• TASK SET:
[1] Return everything in the Dagmar Winter biography from "Dagmar Winter (born" down to "Theology (DrTheol) degree.", copying it word for word.
[2] Answer these questions from the Dagmar Winter biography:
(a) Of which diocese was the Bishop of Huntingdon a suffragan bishop?
(b) Where did she train for ordination?
(c) Which university in Scotland did she attend?
[3] Extend the Dagmar Winter biography, starting after its last sentence.

• QUOTED PASSAGE:
- - -

Bishop in the Church of England (born 1963)

Dagmar Winter (born 1963) is a British Anglican bishop. From 2026, she has served as Bishop of Edinburgh in the Scottish Episcopal Church. From 2019 to 2026, she was Bishop of Huntingdon, a suffragan bishop in the Church of England's Diocese of Ely. She was previously priest in charge of a large, rural parish in Northumbria (2006–2015), and Rector of Hexham Abbey (2015–2019).

==Early life and education==
Winter was born in 1965 and is of British and Swiss-German descent. She studied at the University of Aberdeen in Scotland, and the University of Erlangen–Nuremberg and Heidelberg University in Germany. She trained for ordination at Herborn Theological Seminary from 1993 to 1996, during which she also completed a Doctor of Theology (DrTheol) degree.

- - -

• EXCERPTED DATA:
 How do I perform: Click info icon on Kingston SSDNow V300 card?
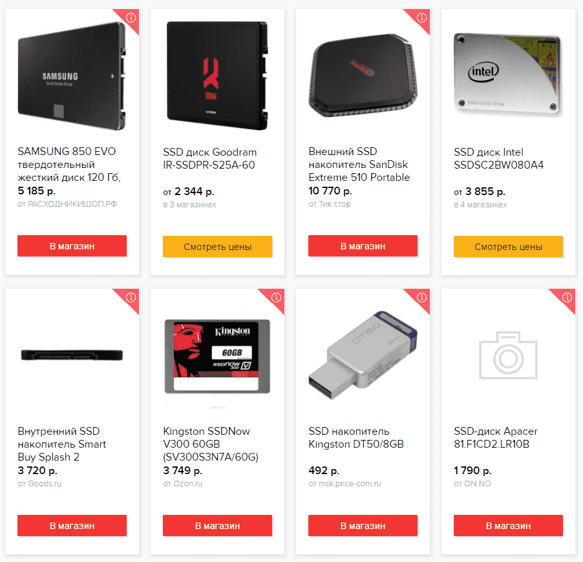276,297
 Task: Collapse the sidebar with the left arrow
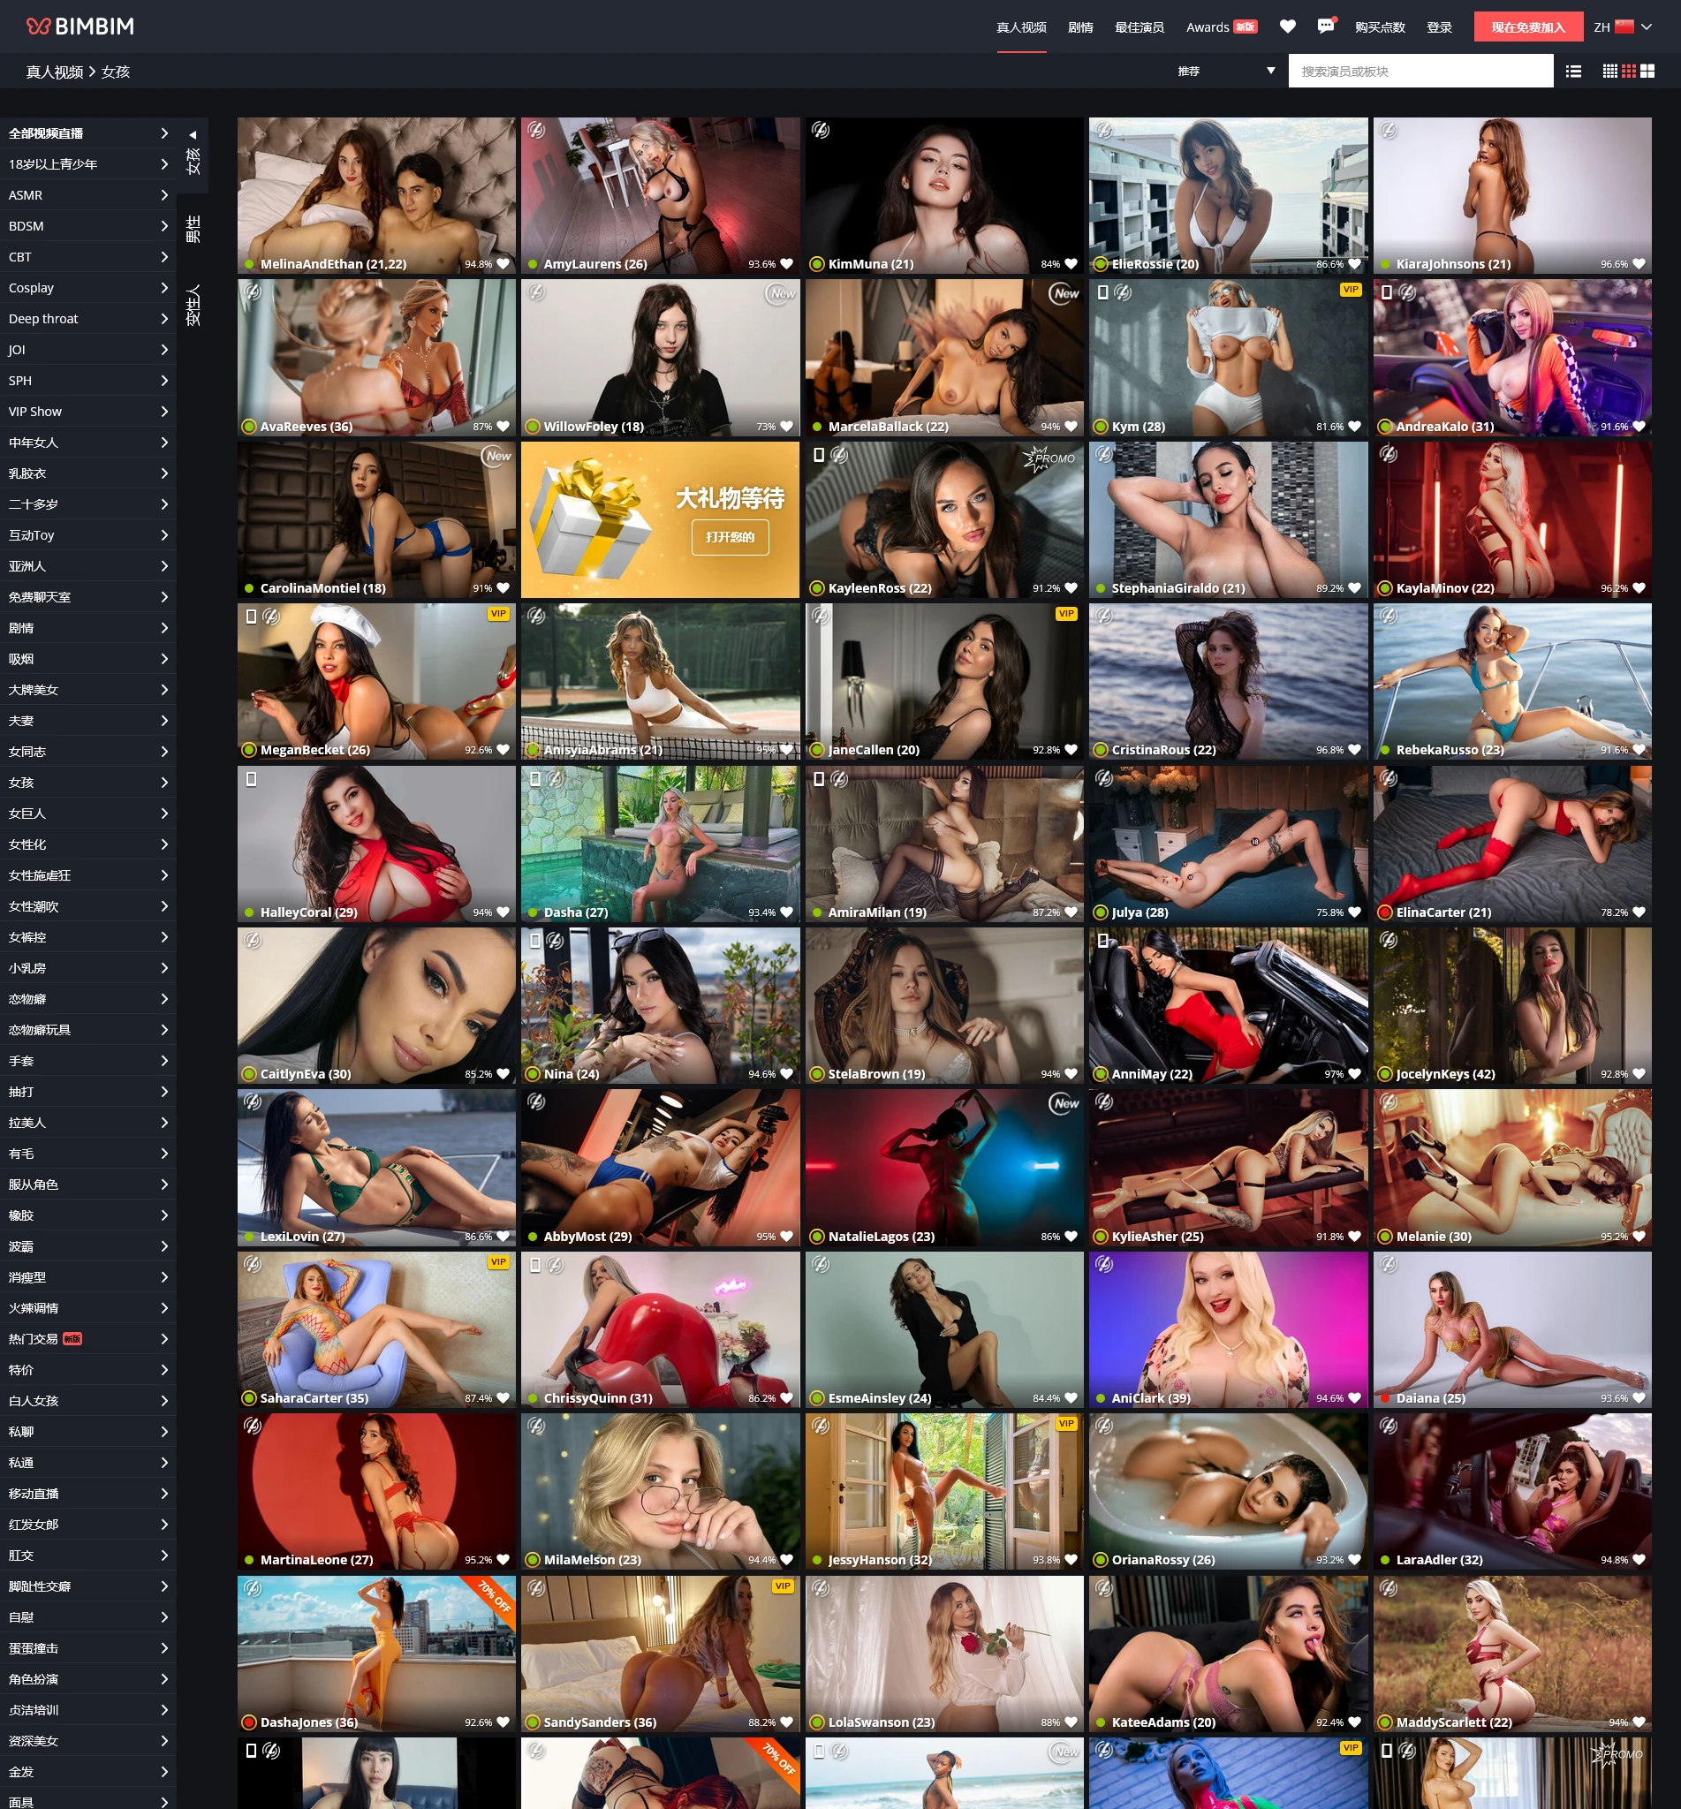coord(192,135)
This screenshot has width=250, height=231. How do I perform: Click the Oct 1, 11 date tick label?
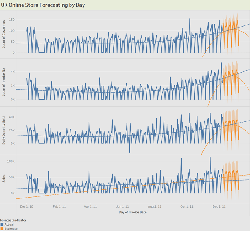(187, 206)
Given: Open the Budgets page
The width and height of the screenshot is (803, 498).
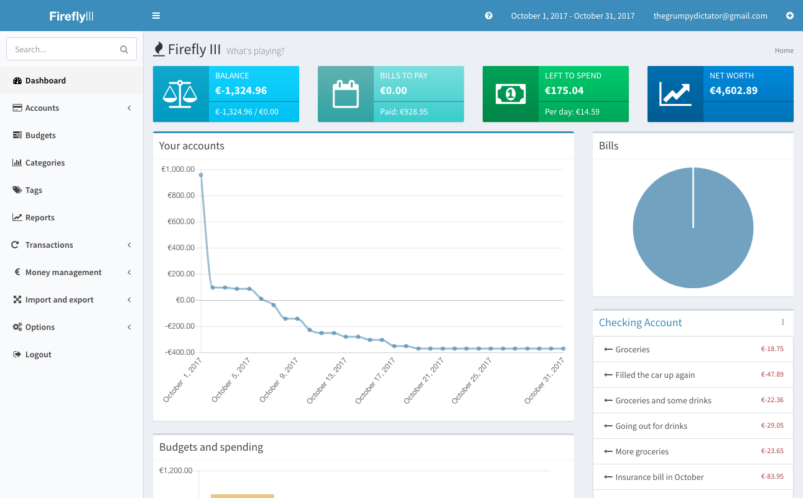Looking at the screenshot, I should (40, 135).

- - -

• YOUR WRITTEN ANSWERS:
[1]
Dagmar Winter (born 1963) is a British Anglican bishop. From 2026, she has served as Bishop of Edinburgh in the Scottish Episcopal Church. From 2019 to 2026, she was Bishop of Huntingdon, a suffragan bishop in the Church of England's Diocese of Ely. She was previously priest in charge of a large, rural parish in Northumbria (2006–2015), and Rector of Hexham Abbey (2015–2019).

==Early life and education==
Winter was born in 1965 and is of British and Swiss-German descent. She studied at the University of Aberdeen in Scotland, and the University of Erlangen–Nuremberg and Heidelberg University in Germany. She trained for ordination at Herborn Theological Seminary from 1993 to 1996, during which she also completed a Doctor of Theology (DrTheol) degree.

[2]
(a) The Church of England's Diocese of Ely.
(b) Herborn Theological Seminary.
(c) The University of Aberdeen.

[3]
==Ordained ministry==
Winter was made a deacon at Petertide 1996 (29 June), and ordained a priest the Petertide following year (28 June 1997) – both times by Michael Nazir-Ali, Bishop of Rochester, at Rochester Cathedral. She served her curacy at St Mark's Church, Bromley in the Diocese of Rochester. From 1999 to 2006, she was deanery training officer and associate vicar of Hexham Abbey in the Diocese of Newcastle.

From 2006 to 2015, she was priest in charge of Kirkwhelpington, Kirkharle, Kirkheaton and Cambo; a group of rural parishes in Northumberland. During this time she held a number of additional appointments: Diocesan Officer for Rural Affairs in the Diocese of Newcastle (2006–2015), Area Dean of Morpeth (2011-2013), and adviser for women's ministry to the Bishop of Newcastle (2012-2019). She was made an honorary canon of Newcastle Cathedral in 2011. In 2015, she returned to Hexham Abbey having been appointed Rector of Hexham.

Since 2005, Winter has been an elected member of the General Synod of the Church of England. She has served on the Rural Group, the Mission and Public Affairs Committee of the Church of England, and the Meissen Committee (Evangelical Church in Germany–Church of England relations).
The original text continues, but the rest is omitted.